When I first heard that Tiger Woods farted audibly on the 18th hole at the Buick Open, it made me chuckle. I've written in the past about how Tiger's frequent cursing and club slamming actually makes him more accessible to the every-man who has a similar urge to break his clubs over his knee after a bad round. If anything could top losing one's temper in the list of 'things that make us human,' dropping a methane bomb and laughing would be it.
What's surprising though is the faux-controversy that has risen up around it. Some are apparently so sold on his competitive image as golf messiah that they can't wrap their heads around the idea that even Tiger will toot his own horn every now and again, in a manner of speaking. Fox News insists that the offending flatulence came from David Feherty, who was micced at the time and has been known to joke with Tiger on occasion. Still others in the golf blogosphere have speculated that what sounds like a gluteal tuba is no more than a blast from a massive whoopee cushion.
Of course, this would have been just another celebrity cheek flapper story if CBS hadn't been so ardent about pulling any and all footage they could find on Youtube, which totally defies any logical explanation I can come up with. Haven't they learned anything from the LeBron dunk fiasco? Deliberately hiding a story that it's in plain sight does nothing except help blow it up. Or to use a more appropriate analogy, holding in the fart only ensures that it will be bigger, louder, and smell worse than it would have been if they had just let it out.

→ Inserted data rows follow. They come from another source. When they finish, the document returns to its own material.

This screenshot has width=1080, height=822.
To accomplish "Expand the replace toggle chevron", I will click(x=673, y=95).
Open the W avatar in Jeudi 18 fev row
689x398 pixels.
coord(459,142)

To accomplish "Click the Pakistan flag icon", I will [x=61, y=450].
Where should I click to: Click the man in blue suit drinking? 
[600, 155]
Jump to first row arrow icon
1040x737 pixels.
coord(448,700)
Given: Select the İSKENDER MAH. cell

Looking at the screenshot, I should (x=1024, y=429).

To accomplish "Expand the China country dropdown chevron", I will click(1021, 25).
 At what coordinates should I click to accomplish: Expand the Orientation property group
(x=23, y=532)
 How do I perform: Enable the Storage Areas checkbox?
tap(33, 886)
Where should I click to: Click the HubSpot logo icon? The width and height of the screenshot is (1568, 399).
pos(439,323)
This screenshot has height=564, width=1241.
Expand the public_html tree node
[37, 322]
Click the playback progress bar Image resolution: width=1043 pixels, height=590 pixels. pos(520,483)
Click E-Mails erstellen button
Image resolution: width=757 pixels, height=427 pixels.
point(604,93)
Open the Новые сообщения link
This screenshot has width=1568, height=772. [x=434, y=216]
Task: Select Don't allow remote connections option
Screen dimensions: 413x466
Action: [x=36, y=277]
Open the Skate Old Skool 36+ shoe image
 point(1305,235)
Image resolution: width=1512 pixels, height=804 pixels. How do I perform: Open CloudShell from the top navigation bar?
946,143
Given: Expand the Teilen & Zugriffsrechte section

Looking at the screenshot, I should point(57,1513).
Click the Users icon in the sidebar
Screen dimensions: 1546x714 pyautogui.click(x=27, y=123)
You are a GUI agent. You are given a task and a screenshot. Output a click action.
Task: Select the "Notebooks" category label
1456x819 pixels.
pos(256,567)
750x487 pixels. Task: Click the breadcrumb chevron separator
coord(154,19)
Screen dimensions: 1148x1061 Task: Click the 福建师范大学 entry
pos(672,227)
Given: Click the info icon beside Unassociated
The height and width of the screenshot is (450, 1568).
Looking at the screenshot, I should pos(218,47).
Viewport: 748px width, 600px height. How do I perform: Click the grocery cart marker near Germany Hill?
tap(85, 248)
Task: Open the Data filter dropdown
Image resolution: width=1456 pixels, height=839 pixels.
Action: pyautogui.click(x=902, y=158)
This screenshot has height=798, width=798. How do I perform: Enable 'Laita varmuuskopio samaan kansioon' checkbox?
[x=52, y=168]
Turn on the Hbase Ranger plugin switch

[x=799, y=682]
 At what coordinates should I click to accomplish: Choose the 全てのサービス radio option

I have a dream that one day in the green hills of the Buick Open, the sons of former golf announcers and the sons of former golfers will be able to sit down together at the table of brotherhood and let em rip. I have a dream that one day even the PGA, an organization sweltering in the heat of intestinal troubles, sweltering in the heat of repressed gas, will be transformed into an oasis of flatus and ass whistles. I have a dream today!